My biggest fear is speaking in front of an audience.
The feeling of having several pairs of eyes looking at my direction,watching every single of my movements and making their own judgement towards my gestures and attitude is nerve-wrecking.
Every change of expressions affects how well I can stand there and teach. Happy and looking-forward faces encouraged me to be cheerful and do a better job, decrease the anxiety and gives me the sense of comfort. However, a stoic and poker face with full of thoughts eyes heighten the anxiety, open the spaces for me to over-think as I teach and increased my fidget-tings.
The best moment is when you see them change from poker face to an encouraging expressions. The worst of them all is when you see their expressions are changing from a smiley face to a wrinkled forehead.
You know you have done something wrong but you don’t know what it is or how to correct it or it has been too late to fix the problem.
As I stood in front of my friends, my hands and feet were cold, I was sweating, and my heart beats relentlessly. My stomach was churning and I was stuttering as I speak. I was sure that I looked awful in front. I stated it in my teaching reflection, expressing my lack of confidence.

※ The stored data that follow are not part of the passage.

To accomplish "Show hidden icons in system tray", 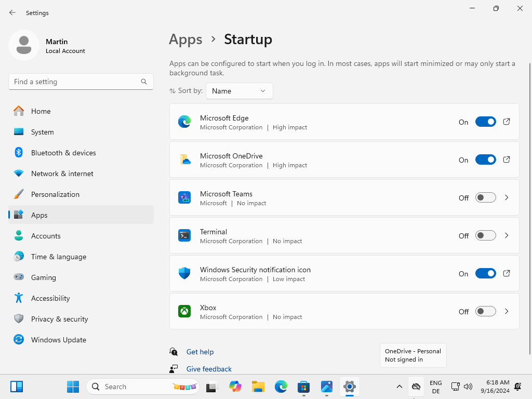I will pyautogui.click(x=399, y=387).
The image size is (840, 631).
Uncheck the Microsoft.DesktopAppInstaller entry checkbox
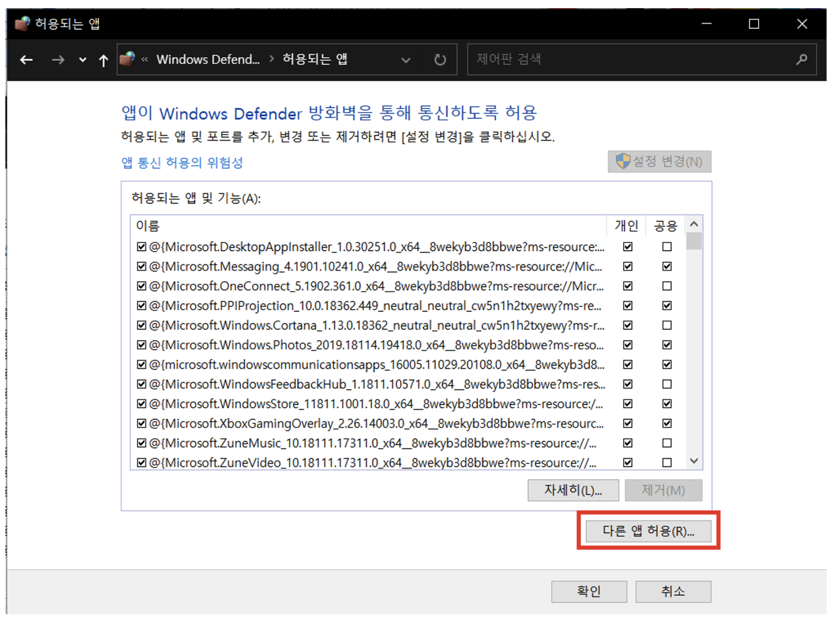141,246

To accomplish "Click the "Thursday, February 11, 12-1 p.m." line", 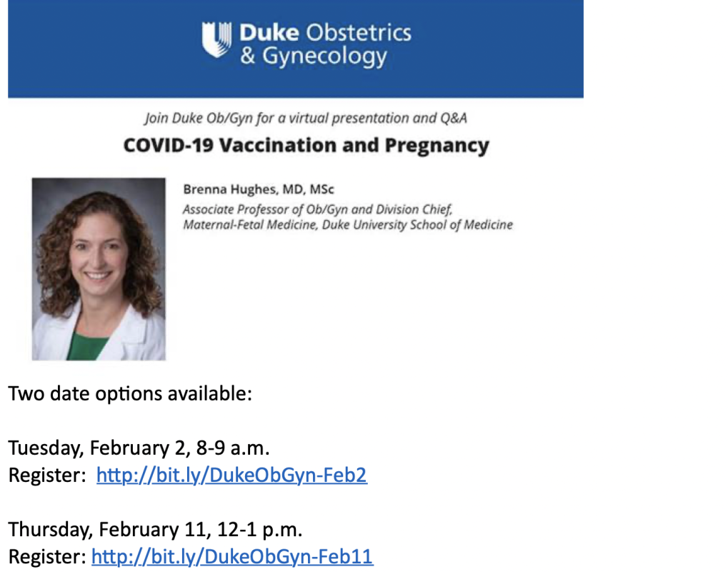I will (x=156, y=530).
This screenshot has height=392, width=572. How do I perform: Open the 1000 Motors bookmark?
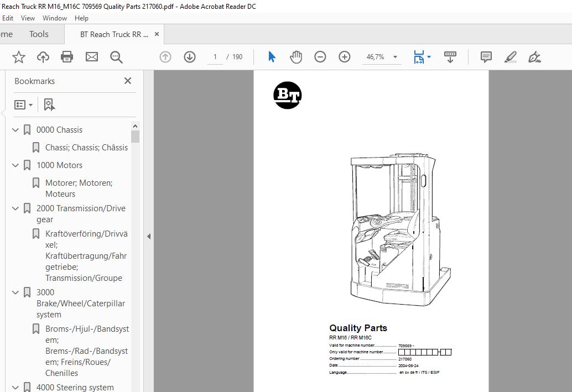[59, 165]
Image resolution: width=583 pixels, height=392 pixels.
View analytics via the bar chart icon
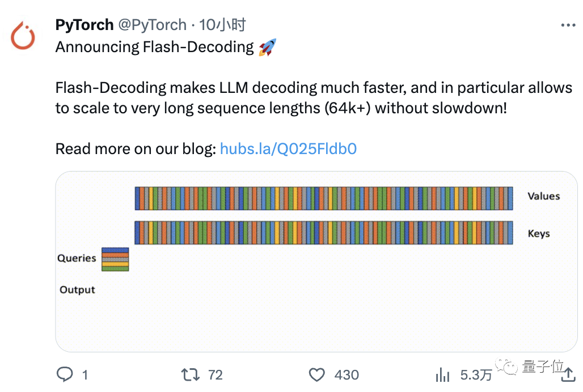pyautogui.click(x=442, y=374)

However, I was complimented for showing a confident outlook in front of my students during the next macro-teaching that I had. I was very surprised to get the compliments especially since it came from different people including my lecturer and my friends. It was the best compliment I have ever received in these 23 years of life I’ve lived. It was a big favor they have done to me, a socially awkward individual. In fact, I have received nothing else but compliments from them after my teaching and it certainly boosted my self-confidence. It was unexpected but heart-warming.

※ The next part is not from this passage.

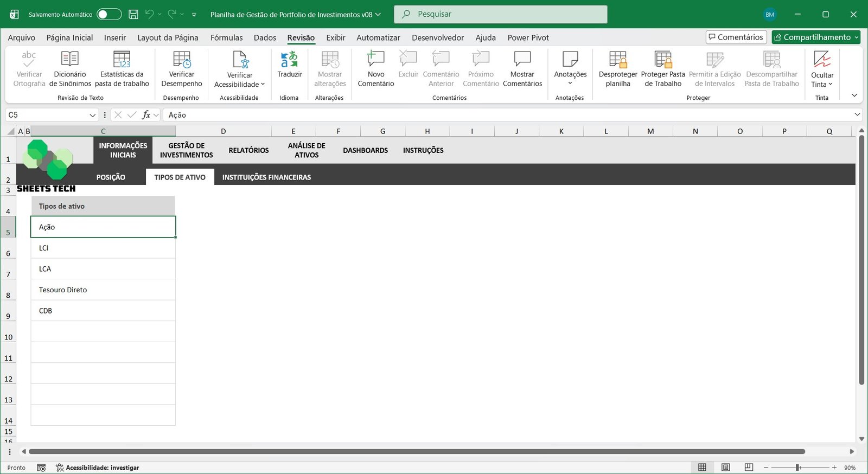Switch to Page Layout view in status bar
Screen dimensions: 868x474
(725, 467)
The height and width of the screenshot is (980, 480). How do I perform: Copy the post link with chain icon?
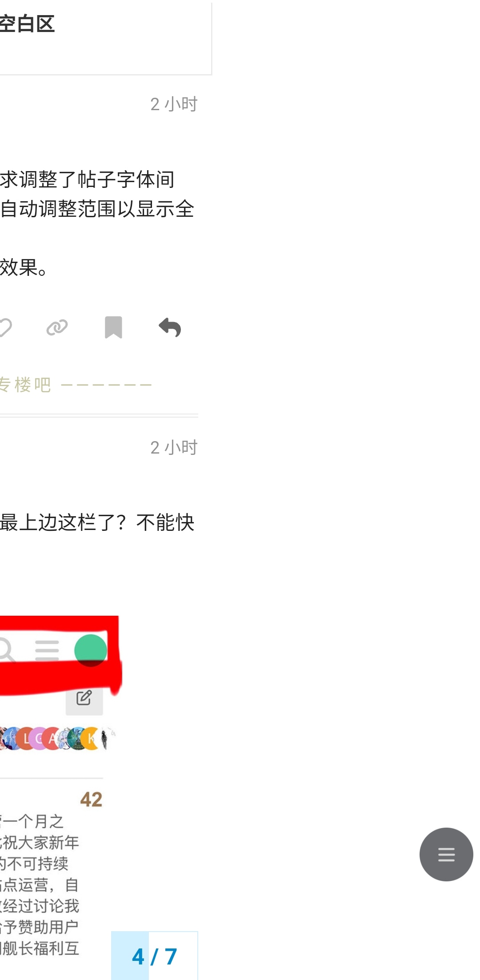(x=57, y=328)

Talk about unexpected, I really did not expect that I will be a smiley kind of teacher. In daily basis, I do not smile much to people, especially if I am not familiar with the people. I do not smile when I am anxious as well but unexpectedly, I can teach with a wide smile on. Is it because I was teaching my friends, people who are familiar to me and combined with the feeling of awkwardness and embarrassment, I could not help myself but to smile? I will not know the answer until I actually teach real students and see it for myself.
Now that I think about it, we never really knows who we really are. Sometimes, we underestimate ourselves too much that we cannot see our real potential. Sometimes, we surprised ourselves when we completed a task we thought we can never do. Maybe all this while I can actually speak in front of a crowd but I let myself lose to my fear and sustain myself from trying out new things.

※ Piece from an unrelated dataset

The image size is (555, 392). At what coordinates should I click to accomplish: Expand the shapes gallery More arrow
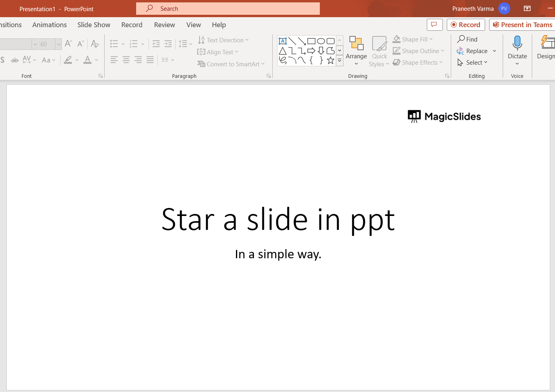tap(339, 61)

In fact, I have been changing myself bit by bit for the better nowadays, not only as preparation to become a teacher but as a better person as a whole. The biggest accomplishment I have ever made is certainly eating vegetables. I HATE vegetables so much. I never remember myself eating vegetables happily since I was little.
During the process of liking vegetables, I had to eat them with other food such as hiding it under the rice and eat them together. Now, I can have them without the accompany of other food. It is certainly a huge progress for me. My resolution is finally checked after many years have past.